_Exercise details_
Look through the listing for the string "icon" and copy out every line that holds it.

◆ ◆ ◆ ◆

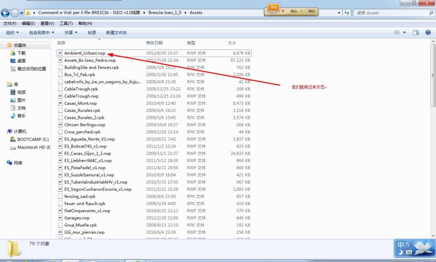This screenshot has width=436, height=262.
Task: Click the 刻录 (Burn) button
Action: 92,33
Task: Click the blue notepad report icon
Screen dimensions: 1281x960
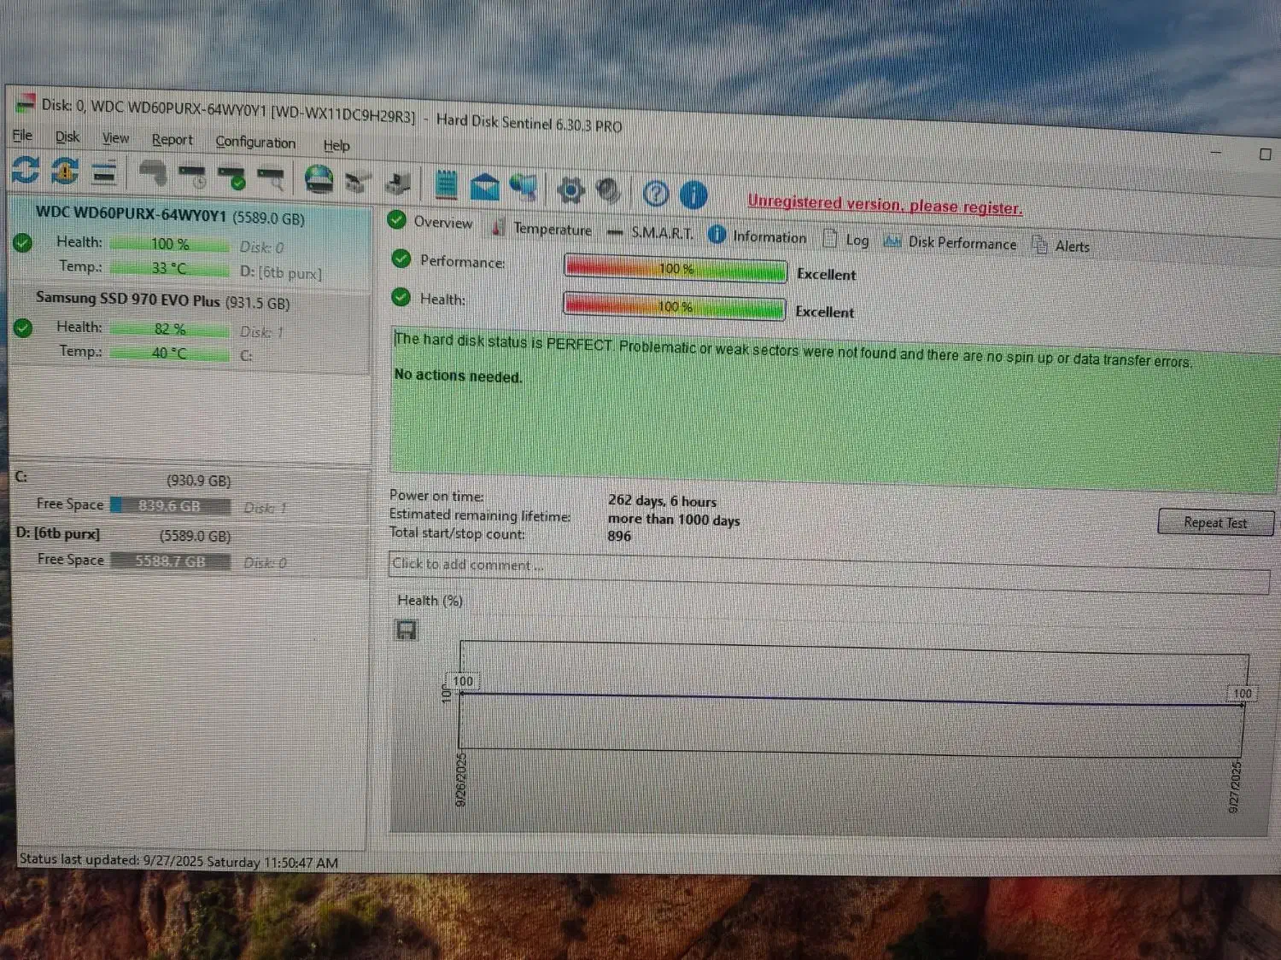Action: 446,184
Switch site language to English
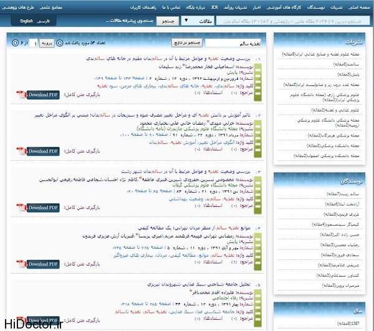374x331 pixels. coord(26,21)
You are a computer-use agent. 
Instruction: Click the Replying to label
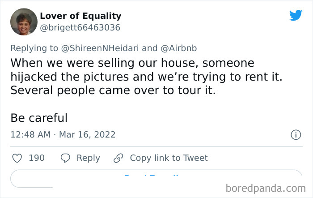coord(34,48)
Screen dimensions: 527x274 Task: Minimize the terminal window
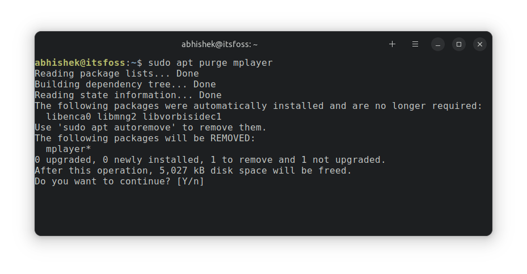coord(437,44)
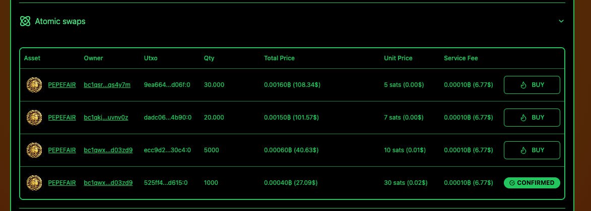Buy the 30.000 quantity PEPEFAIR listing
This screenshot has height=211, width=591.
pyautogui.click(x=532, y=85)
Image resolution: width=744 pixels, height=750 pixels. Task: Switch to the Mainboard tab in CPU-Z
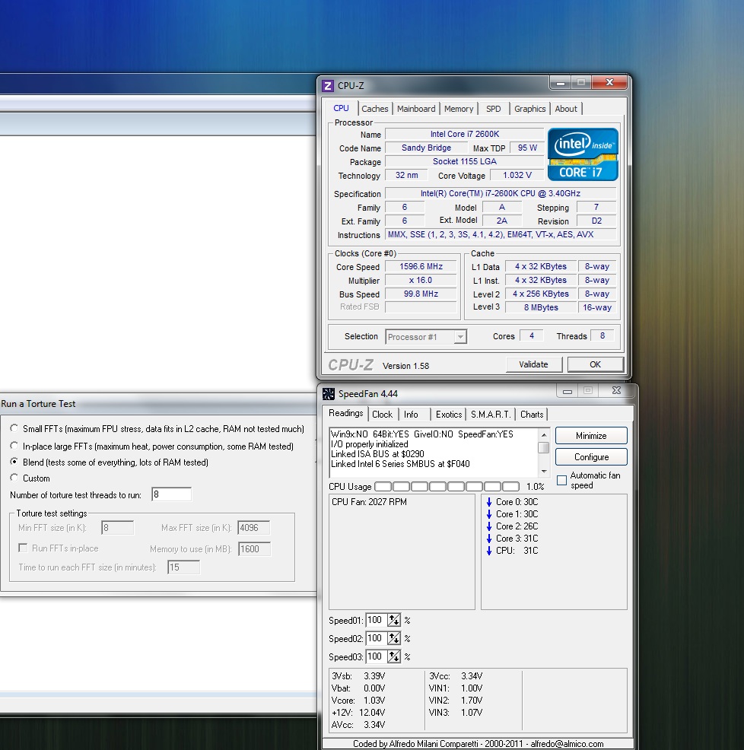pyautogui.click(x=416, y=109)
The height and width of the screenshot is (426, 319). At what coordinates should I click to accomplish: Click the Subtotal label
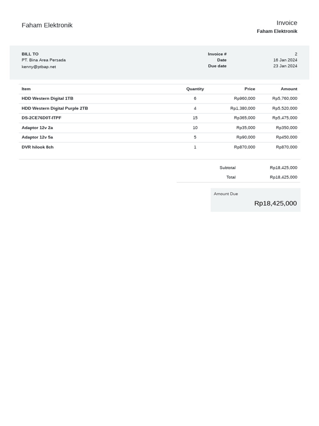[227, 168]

◆ ◆ ◆ ◆

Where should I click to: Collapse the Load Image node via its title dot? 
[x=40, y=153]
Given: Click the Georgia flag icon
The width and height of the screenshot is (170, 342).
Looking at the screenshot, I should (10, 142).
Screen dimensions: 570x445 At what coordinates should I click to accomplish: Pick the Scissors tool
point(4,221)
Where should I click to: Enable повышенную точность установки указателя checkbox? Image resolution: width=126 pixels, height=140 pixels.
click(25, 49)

◆ ◆ ◆ ◆

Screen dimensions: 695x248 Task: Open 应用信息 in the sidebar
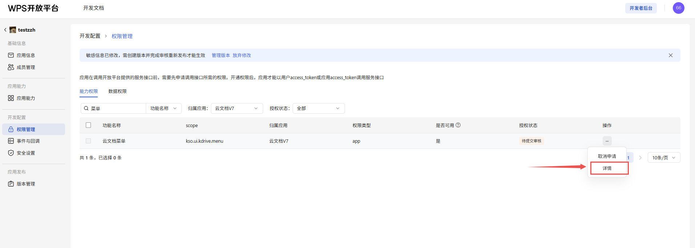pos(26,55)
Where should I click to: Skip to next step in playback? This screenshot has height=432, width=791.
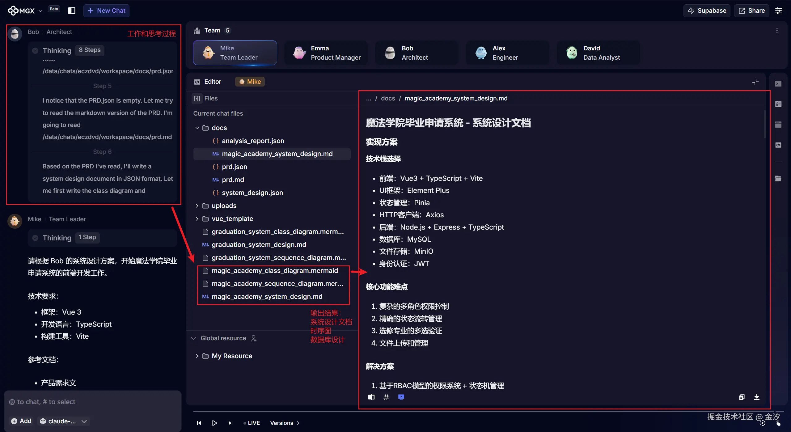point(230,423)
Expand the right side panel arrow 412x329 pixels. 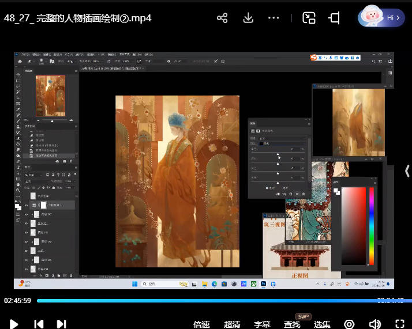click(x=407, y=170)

◆ ◆ ◆ ◆

_Output of the exercise_
Task: Click the blue notepad report icon
Given: Click the Georgia flag icon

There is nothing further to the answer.